### BRIEF:
Print the lines of the material below verbatim, starting with the line that contains "This screenshot has height=450, width=750." and ending after the line that contains "click(x=188, y=122)".
________
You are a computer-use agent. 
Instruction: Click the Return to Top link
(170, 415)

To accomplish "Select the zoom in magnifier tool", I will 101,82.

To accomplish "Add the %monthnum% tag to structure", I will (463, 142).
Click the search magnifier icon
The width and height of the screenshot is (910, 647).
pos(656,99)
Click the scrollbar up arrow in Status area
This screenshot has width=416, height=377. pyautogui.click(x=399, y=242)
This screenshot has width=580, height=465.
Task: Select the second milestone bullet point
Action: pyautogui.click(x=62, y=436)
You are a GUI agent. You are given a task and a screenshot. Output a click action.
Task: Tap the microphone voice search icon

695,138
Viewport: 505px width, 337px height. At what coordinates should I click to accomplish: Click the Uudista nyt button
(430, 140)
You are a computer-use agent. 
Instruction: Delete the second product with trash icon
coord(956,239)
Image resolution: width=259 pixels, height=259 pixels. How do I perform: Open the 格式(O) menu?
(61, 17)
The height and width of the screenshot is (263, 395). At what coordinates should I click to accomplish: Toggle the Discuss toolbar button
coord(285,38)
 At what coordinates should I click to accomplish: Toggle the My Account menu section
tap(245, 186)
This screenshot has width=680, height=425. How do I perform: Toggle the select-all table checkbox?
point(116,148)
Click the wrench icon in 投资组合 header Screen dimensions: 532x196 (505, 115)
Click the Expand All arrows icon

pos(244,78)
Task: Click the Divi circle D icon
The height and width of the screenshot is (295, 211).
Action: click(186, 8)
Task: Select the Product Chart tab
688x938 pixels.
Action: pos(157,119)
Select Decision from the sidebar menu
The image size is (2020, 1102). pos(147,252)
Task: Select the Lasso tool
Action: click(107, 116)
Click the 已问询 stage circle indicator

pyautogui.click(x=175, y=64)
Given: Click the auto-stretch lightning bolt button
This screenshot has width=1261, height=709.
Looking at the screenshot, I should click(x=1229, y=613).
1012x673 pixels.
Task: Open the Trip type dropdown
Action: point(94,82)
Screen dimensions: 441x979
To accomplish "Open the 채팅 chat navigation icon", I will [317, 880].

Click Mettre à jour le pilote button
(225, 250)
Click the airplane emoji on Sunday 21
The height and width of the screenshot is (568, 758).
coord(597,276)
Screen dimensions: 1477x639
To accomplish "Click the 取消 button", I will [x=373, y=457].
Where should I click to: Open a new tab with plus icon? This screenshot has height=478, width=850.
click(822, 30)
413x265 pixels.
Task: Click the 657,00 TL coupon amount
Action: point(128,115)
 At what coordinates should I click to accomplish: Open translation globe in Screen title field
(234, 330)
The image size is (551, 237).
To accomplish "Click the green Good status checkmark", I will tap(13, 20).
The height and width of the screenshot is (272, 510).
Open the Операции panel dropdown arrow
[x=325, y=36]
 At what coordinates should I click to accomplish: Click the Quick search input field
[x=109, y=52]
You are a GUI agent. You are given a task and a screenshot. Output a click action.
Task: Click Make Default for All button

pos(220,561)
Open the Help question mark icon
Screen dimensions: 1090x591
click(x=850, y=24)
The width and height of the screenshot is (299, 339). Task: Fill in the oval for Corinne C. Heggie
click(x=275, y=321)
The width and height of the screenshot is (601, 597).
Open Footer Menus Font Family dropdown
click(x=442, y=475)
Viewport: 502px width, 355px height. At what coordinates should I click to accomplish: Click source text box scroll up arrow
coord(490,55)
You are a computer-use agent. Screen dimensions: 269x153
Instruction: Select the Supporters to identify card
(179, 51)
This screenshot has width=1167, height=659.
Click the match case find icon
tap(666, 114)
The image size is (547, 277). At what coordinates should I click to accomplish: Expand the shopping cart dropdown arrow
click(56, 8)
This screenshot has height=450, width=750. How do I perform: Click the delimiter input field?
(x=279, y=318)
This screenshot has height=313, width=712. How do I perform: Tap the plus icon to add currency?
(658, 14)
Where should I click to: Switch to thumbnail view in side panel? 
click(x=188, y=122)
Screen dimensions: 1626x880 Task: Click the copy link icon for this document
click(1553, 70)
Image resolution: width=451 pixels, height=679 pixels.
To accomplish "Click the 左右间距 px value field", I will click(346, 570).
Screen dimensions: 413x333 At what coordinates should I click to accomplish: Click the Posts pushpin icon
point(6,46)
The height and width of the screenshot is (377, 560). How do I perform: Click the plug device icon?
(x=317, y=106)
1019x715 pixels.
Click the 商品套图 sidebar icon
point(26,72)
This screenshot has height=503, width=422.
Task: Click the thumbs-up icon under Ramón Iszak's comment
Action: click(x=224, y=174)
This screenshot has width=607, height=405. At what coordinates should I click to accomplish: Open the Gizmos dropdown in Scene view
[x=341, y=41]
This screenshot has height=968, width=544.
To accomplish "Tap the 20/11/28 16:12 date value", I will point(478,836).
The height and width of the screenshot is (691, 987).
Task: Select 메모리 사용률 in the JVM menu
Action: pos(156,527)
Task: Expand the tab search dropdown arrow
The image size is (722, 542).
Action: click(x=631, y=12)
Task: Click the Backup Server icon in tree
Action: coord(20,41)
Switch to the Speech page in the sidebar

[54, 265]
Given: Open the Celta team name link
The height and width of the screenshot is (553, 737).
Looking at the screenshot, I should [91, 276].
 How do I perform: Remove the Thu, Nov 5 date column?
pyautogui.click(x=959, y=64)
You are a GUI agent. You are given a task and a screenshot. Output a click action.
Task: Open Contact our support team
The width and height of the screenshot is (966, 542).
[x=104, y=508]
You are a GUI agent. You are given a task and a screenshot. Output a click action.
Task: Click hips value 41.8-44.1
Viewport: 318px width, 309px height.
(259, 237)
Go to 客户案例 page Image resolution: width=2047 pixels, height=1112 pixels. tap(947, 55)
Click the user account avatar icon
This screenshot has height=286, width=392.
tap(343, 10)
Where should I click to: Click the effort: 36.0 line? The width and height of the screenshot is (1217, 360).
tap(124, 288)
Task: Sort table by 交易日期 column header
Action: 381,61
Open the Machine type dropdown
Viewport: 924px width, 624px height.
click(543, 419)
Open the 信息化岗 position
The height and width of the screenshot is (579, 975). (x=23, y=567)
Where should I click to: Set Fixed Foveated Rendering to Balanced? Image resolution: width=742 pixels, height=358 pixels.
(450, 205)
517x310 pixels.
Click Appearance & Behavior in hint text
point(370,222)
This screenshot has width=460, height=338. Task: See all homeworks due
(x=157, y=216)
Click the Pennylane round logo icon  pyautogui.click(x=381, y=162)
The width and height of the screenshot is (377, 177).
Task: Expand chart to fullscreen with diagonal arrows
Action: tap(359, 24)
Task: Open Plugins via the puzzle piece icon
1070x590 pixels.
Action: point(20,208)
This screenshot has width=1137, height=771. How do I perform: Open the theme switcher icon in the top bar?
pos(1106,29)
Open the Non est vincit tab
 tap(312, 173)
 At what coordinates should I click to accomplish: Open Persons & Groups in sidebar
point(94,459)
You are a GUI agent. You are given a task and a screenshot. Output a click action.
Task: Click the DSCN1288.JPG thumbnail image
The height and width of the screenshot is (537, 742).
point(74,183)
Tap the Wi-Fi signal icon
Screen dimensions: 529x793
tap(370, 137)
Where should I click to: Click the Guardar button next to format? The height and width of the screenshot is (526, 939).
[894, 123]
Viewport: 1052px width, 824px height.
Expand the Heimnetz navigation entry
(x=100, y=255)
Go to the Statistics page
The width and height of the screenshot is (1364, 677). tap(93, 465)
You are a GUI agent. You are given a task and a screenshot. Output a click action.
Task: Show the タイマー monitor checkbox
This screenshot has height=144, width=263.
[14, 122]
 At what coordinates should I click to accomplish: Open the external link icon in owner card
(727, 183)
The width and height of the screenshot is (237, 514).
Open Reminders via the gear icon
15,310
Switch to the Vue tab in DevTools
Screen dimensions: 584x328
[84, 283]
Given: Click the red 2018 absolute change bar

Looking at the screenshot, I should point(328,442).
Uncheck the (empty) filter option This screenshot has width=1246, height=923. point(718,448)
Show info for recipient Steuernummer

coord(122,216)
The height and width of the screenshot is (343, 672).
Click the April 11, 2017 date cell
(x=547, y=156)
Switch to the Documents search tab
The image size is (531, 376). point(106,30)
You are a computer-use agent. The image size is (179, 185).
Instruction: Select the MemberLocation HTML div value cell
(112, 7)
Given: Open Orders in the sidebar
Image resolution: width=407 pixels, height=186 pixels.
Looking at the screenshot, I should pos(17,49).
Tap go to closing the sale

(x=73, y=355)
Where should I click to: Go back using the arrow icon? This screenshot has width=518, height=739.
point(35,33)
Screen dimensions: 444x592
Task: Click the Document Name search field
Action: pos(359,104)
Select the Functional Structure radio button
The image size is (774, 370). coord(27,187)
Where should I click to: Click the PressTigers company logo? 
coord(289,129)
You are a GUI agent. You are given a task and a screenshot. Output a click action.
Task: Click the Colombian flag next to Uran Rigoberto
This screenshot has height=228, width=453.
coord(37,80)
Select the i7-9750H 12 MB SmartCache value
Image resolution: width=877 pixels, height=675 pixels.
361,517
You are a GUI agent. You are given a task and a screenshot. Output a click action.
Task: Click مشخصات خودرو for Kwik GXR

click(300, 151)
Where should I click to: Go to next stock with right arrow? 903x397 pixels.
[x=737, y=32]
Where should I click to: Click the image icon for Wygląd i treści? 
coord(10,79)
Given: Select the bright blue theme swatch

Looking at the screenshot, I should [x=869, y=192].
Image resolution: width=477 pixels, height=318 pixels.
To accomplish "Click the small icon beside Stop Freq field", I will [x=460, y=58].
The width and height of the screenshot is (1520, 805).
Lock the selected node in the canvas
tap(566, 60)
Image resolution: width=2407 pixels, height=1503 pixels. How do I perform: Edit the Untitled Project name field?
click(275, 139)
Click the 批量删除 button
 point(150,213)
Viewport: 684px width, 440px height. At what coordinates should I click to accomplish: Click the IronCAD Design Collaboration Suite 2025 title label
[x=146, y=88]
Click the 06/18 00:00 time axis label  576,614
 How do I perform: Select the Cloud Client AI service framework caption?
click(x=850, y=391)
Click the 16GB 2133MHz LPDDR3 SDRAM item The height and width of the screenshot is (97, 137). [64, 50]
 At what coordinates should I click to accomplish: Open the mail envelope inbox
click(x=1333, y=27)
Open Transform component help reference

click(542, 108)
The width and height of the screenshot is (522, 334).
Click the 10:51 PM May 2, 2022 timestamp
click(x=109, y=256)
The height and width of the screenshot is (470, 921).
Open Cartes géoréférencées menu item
________
### EXERCISE RESPONSE:
This screenshot has height=450, width=750. How do I perform: Click the delimiter input field?
(x=279, y=318)
This screenshot has height=313, width=712. How do I perform: Tap the plus icon to add currency?
(658, 14)
Where should I click to: Switch to thumbnail view in side panel? 
click(x=188, y=122)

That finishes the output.